By Jonathan Berr Aug 20, 2013 4:08PM
An employee pours a soft drink at a Wendy's on April 5, 2013 (© Andrey Rudakov/Bloomberg via Getty Images)McDonald's (MCD), Burger King (BKW),  Wendy's (WEN) and their rivals can sell food inexpensively because they pay their workers low wages. That unpleasant economic reality will confront diners in eight cities later this month during a work stoppage organized by a coalition of unions and community groups.

The strike, organized to coincide with the 50th anniversary of the historic March on Washington for civil rights and Labor Day, is designed to raise awareness of the plight of workers in fast food and other low-wage industries such as retail. It's scheduled for Aug. 29. Among the workers' demands are a $15 per hour minimum wage and the right to form a union.

Historically, fast-food workers have been teenagers, but that's no longer the case. The average age for these employees tops 28. Many of them have families and are forced to work two jobs to make ends meet.

"Fast food is a $200 billion a year industry and retail is a $4.7 trillion industry, yet many service workers across the country earn minimum wage or just above it and are forced to rely on public assistance programs to provide for their families and get health care for their children," according to the AFL-CIO's website.

The National Restaurant Association, which says it welcomes a debate on fair wages, argues in a statement to MSN moneyNOW that protestors are unfairly signaling out its industry.
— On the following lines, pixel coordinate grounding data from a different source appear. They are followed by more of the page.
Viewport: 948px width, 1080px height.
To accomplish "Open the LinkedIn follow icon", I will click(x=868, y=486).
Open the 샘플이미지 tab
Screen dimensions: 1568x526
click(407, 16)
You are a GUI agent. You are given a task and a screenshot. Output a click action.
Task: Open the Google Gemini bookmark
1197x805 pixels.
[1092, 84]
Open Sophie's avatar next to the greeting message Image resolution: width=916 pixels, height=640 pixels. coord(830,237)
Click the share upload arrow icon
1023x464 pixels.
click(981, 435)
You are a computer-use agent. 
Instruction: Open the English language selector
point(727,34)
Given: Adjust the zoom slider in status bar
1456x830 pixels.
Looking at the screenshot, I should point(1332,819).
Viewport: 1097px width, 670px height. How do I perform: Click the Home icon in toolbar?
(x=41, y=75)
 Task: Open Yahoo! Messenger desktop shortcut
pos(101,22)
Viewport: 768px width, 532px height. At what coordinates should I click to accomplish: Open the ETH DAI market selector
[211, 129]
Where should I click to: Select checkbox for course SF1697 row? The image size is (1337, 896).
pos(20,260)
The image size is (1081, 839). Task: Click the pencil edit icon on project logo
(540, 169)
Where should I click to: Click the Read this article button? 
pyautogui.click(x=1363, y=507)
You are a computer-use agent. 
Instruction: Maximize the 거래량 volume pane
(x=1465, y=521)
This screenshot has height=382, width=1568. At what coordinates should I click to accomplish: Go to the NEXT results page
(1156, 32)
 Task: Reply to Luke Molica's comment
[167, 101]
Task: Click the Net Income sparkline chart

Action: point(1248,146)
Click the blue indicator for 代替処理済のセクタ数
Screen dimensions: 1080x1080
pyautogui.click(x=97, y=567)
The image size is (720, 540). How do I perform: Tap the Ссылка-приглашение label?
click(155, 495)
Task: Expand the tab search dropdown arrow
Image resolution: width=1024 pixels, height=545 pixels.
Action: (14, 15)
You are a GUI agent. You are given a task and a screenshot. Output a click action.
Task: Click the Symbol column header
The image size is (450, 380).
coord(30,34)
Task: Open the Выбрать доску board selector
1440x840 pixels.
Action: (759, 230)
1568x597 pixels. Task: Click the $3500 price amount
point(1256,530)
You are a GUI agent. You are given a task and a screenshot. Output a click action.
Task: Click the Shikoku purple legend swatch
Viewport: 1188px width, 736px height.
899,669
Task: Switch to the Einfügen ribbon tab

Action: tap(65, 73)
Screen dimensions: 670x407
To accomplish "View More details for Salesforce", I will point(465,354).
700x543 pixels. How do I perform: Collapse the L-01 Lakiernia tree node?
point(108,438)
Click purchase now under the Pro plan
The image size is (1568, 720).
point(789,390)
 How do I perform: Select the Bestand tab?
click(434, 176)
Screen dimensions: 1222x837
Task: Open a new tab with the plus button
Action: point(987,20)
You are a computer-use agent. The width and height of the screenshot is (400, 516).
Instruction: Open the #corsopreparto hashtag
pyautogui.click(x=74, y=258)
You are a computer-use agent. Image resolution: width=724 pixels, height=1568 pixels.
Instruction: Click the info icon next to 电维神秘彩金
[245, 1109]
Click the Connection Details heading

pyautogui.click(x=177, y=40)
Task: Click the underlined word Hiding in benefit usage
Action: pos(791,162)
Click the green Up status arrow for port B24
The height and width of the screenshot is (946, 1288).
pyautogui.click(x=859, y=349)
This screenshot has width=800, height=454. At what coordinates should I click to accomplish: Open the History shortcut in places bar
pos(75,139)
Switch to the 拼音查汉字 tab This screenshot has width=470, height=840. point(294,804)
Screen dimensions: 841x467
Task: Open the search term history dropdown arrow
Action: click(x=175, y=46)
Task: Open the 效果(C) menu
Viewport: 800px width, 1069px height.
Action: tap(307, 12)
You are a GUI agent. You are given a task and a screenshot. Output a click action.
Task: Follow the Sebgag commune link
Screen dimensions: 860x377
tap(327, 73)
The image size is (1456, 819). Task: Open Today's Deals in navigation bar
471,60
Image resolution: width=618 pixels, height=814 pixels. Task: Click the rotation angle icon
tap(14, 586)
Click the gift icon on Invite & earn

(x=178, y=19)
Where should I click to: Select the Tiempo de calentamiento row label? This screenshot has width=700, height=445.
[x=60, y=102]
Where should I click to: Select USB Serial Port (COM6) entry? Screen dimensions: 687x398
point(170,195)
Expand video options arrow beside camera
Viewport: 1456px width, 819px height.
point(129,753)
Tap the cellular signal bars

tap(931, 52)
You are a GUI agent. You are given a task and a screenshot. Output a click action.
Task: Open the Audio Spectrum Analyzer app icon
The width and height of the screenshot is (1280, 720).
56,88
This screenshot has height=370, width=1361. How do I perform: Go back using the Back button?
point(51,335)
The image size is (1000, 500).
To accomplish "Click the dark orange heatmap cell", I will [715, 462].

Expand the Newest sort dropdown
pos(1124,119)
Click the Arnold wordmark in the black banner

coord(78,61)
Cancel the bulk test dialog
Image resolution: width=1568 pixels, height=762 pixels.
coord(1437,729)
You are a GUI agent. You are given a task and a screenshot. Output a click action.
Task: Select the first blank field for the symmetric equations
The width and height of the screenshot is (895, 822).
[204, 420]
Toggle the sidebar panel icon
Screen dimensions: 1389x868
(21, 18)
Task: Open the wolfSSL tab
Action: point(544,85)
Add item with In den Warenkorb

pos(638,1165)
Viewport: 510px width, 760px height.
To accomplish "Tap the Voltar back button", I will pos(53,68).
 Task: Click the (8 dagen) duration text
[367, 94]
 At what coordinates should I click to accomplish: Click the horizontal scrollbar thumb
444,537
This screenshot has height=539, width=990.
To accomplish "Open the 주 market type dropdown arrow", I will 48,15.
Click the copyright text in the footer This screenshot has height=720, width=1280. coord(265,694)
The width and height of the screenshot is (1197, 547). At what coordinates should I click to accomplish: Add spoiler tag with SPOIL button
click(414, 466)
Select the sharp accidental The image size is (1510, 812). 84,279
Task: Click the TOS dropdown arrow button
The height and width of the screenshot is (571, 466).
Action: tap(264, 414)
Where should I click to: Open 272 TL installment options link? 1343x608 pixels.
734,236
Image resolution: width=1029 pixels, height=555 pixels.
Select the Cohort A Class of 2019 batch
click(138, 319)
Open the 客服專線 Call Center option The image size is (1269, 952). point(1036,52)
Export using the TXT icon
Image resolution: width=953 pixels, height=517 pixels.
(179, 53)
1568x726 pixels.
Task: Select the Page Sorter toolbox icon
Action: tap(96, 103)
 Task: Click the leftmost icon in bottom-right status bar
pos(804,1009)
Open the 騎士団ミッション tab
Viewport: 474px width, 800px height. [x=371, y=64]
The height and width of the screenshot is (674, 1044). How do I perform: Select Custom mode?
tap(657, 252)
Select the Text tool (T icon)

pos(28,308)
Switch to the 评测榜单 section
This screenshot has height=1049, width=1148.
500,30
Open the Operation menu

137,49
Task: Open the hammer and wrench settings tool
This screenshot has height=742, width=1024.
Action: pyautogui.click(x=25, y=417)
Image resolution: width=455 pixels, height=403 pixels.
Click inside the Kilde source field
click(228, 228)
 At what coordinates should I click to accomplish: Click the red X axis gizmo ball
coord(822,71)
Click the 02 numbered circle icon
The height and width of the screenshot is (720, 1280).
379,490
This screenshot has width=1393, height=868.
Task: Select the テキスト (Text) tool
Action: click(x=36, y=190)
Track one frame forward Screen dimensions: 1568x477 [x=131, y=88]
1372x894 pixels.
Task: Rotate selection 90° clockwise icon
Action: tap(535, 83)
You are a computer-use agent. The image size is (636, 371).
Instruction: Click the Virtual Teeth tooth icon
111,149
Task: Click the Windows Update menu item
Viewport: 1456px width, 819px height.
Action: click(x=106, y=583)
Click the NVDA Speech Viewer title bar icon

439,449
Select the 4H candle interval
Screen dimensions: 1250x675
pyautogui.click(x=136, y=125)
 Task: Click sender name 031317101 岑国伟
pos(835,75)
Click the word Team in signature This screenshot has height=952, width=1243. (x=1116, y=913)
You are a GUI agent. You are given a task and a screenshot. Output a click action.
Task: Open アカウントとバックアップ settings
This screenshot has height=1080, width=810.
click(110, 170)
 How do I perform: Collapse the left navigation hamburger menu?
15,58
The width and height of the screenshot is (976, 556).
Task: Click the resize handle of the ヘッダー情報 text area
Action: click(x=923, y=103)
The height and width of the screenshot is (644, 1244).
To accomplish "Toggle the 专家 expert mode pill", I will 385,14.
"In fact, only 5 percent of restaurant employees earn the minimum wage and those who do are predominantly teenagers who are working part-time jobs," says Angelo Amador, the association's vice president of Labor & Workforce Policy, echoing criticisms made by others such as the conservative Heritage Foundation.

Supporters of raising the minimum wage dispute this characterization. According to the liberal Economic Policy Research Institute, 80% of the workers who benefited from a hike in the wage in eight states last year were at least 20 years old.

Willietta Dukes, 39, of Durham, N.C., a mother of two, told The Washington Post she plans to walk off her job at Burger King on Aug. 29. Her highest salary after working for 15 years in the industry is $8.65 per hour. Rarely is she scheduled for a 40-hour week.

"I am good at what I do," she told the paper. "Yet after working all day, I do not earn enough to even pay for the basics. I don't want to be in poverty forever."

As MSN moneyNOW's Aimee Picchi noted on Tuesday, strategists at trading firm ConvergEx  estimate it takes U.S. low-wage workers 34 minutes to earn enough to buy a Big Mac, about the middle of the pack of the countries they studied. Interestingly, McDonald's workers in Australia need to work for only 18 minutes to afford the burger because the minimum wage there is $A15 per hour ($13.64).

Employees at retail chains such as Macy's (M), Dollar Tree (DLTR) and Sears (SHLD) are also expected to participate in the job action, which is being organized through social media, according to The Post. 

President Obama has called for the minimum wage to be raised to $9 per hour from $7.25, which is slightly ahead of the $8.69 per hour median wage paid fast food employees. Industry groups have argued they can't afford to pay $15 an hour and sustain their businesses.

Whether the coming job action will lead to higher wages is hard to say. But the organizers have scored one success already: People are now at least thinking about the cold economic facts behind their cheap, hot meals.